- _YOUR GOAL_:
Without pictures, output exactly the lines running from the line containing "Task: Select size 9.5 box" to the end of the listing below.

(GIVEN ENTRIES Opens)

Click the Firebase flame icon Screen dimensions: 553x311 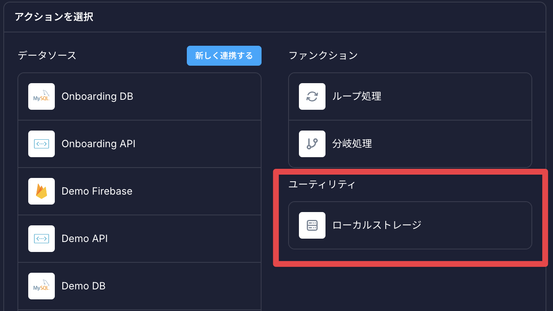[x=42, y=191]
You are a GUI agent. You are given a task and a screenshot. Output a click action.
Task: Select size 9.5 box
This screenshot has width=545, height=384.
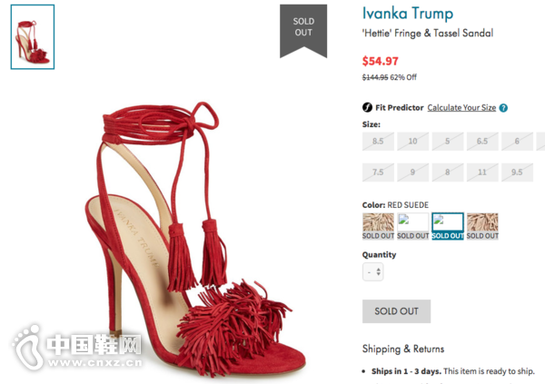click(517, 172)
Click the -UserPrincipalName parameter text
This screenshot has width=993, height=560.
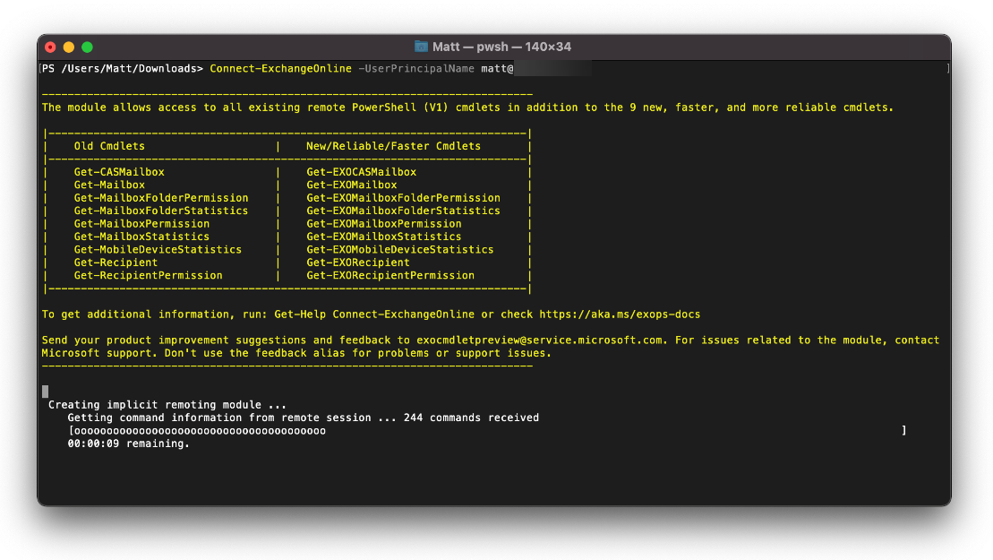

(GIVEN ENTRIES Closes)

- _SOLUTION FOR THIS TASK_:
Task: Select size 9.5 box
This screenshot has width=545, height=384.
click(517, 172)
Click the -UserPrincipalName parameter text
This screenshot has width=993, height=560.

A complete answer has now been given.